Even before the APNU+AFC Administration’s recent proposal to remove custodial sentences for the possession of 30 grams or less of marijuana becomes law, the Judiciary can take note of this and exercise discretion when addressing such cases.

This was noted at a post-Cabinet press conference that was held today by Director-General of the Ministry of the Presidency Joseph Harmon. There, Harmon explained that what the government’s proposal is seeking to do is decriminalise the possession of small amounts of marijuana while providing alternative forms of punishment.

The Director-General said, “In the present system, under the Narcotic Drugs and Psychotropic Substances (Control) Act, magistrates do not have discretion. Once you are found guilty, they have to sentence you and this is one of the reasons why our prisons are tied up with young men who could have been doing something a little more beneficial for the society…We are hoping to have it passed in the National Assembly as quickly as possible.”

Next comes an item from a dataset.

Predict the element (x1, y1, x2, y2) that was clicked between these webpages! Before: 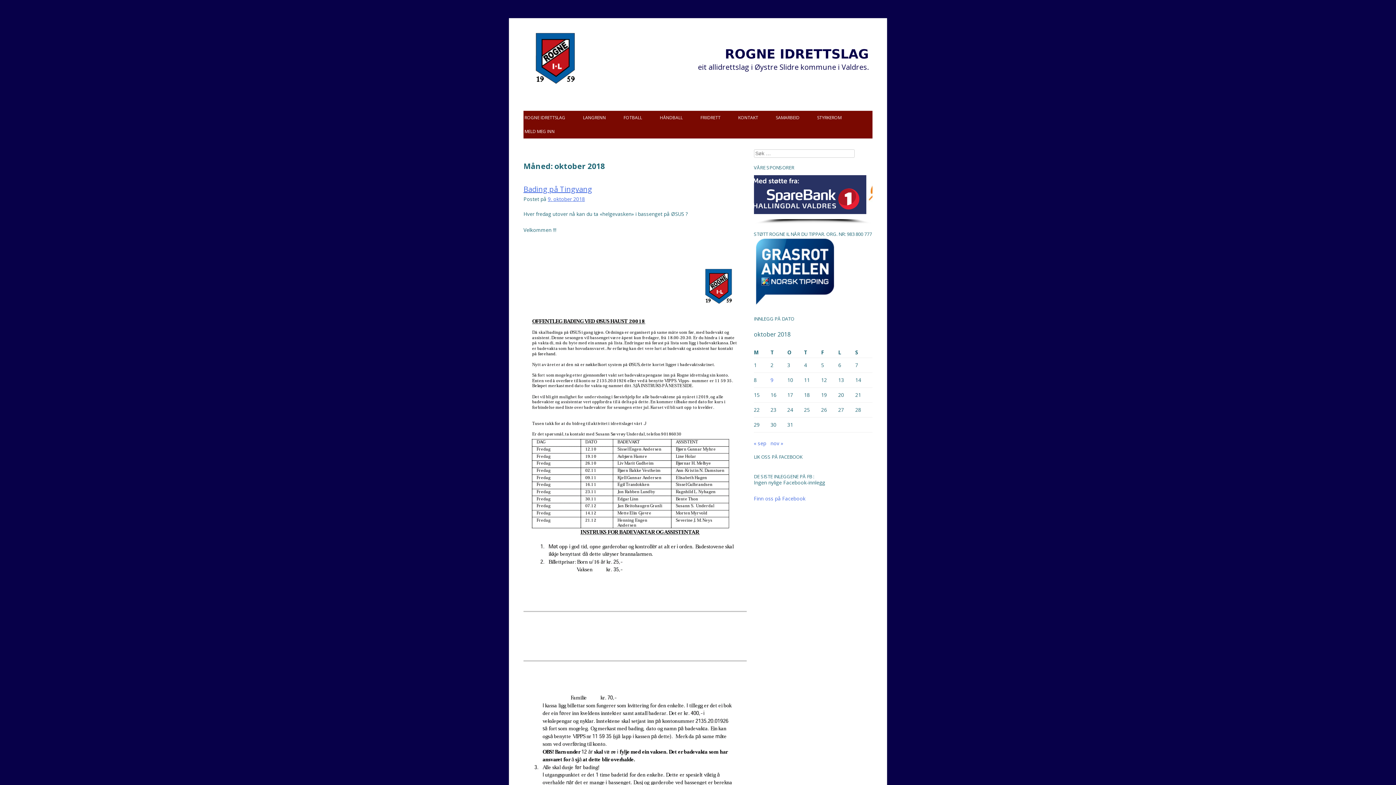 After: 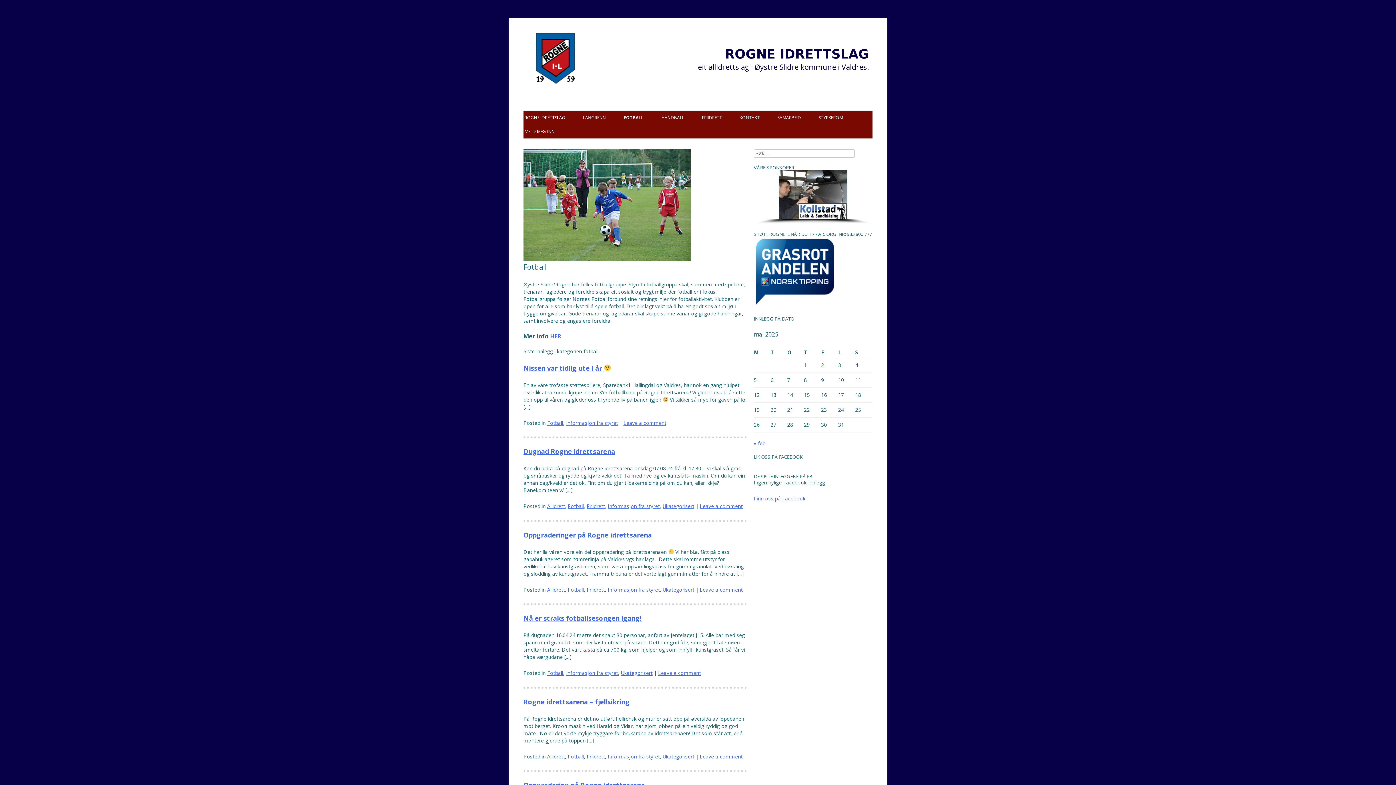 Action: bbox: (623, 110, 642, 124) label: FOTBALL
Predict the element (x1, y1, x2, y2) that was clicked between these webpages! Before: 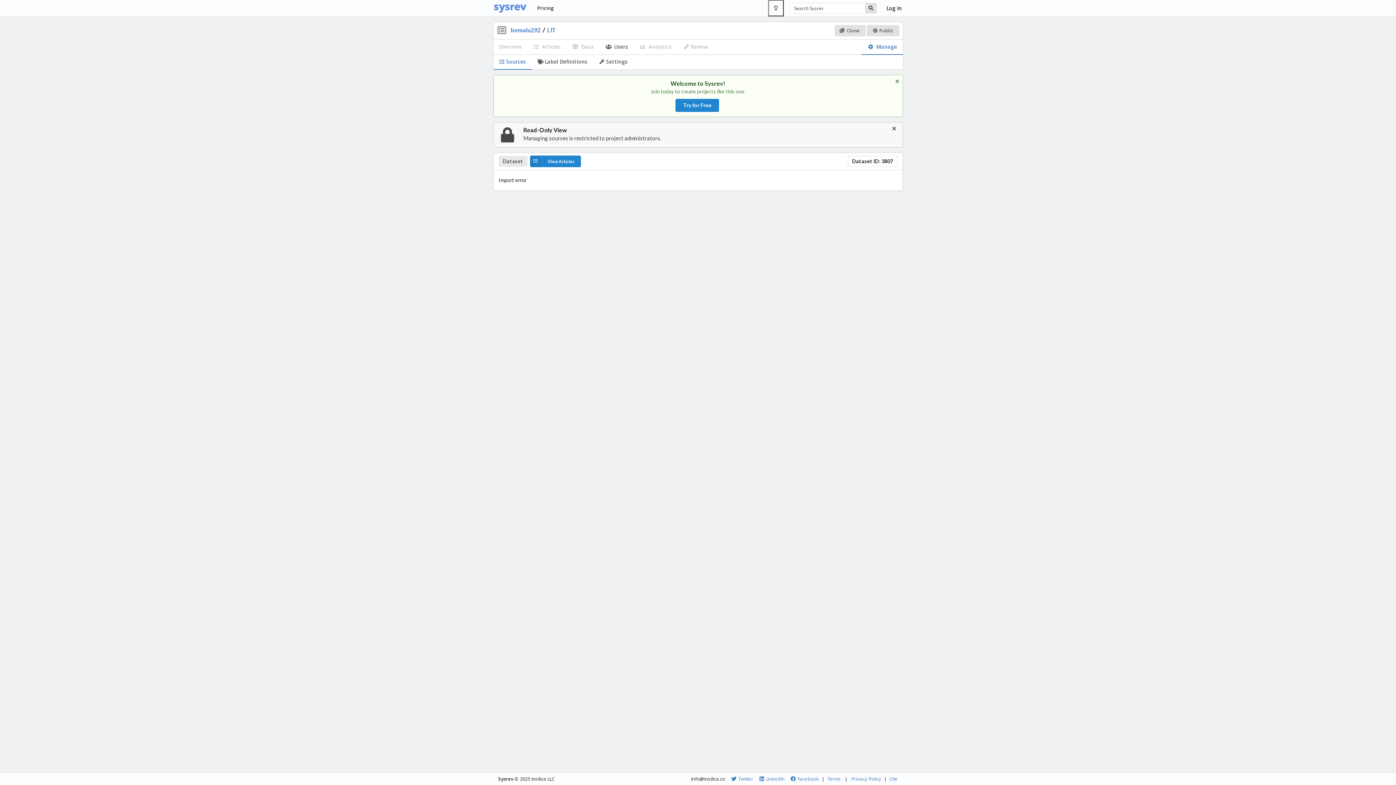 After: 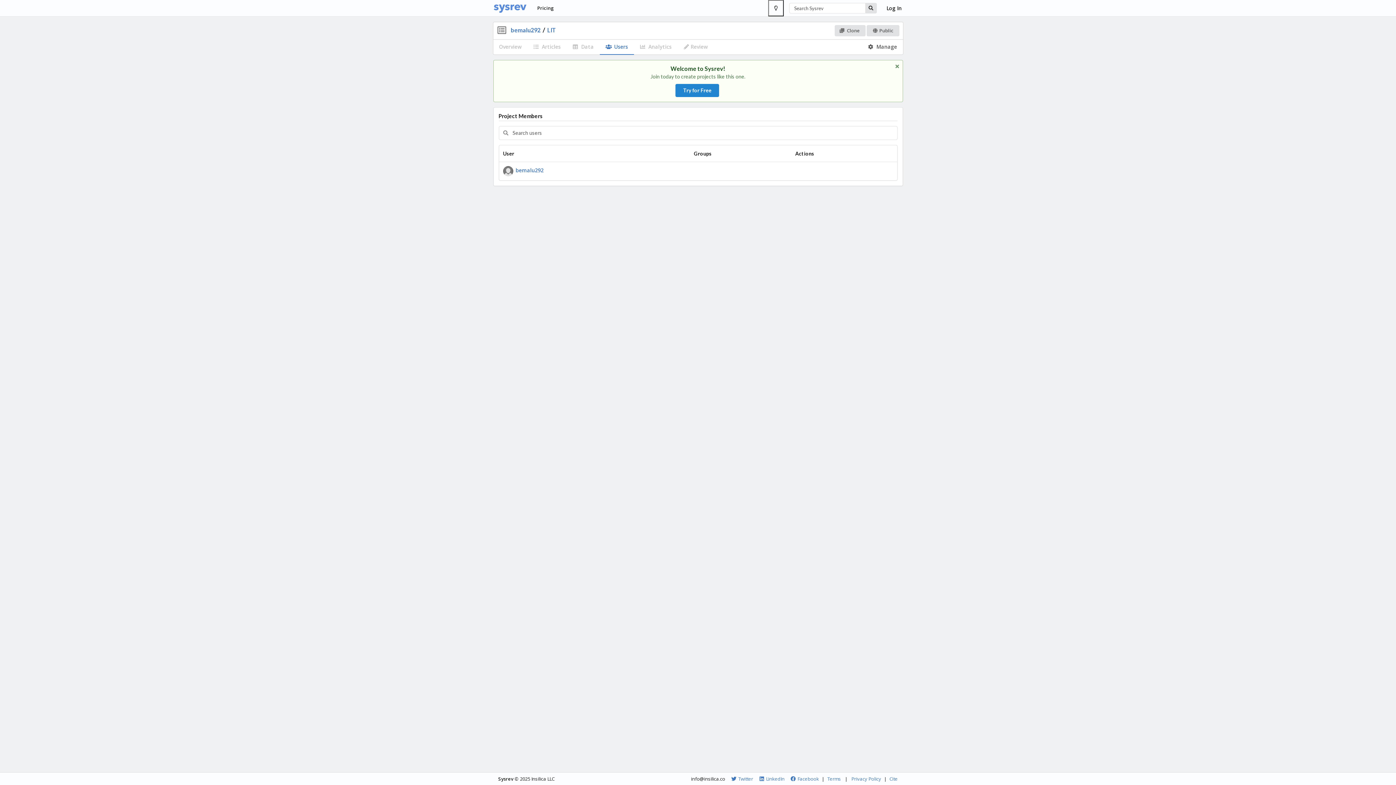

Harmon said that in the interim, given that the government’s position on this subject is clear and public, there is a High Court ruling which states that magistrates can take notice of situations like this and so exercise discretion in this regard, even before the proposal becomes law.

He said, “…I believe it is something which the judiciary can take notice of. They don’t have to but they can and, the guidelines they use for sentencing, this can be taken into consideration.”

The Director-General did not specifically state how soon this matter can make it to the National Assembly for passage. He said that it is still going through a process.

In the meantime, the People’s Progressive Party (PPP) is contending that the APNU+AFC party cannot make any such pronouncements since its governmental status became illegal following the ruling by the Caribbean Court of Justice (CCJ) that the Opposition’s No-Confidence Motion was successfully passed on December 21, 2018.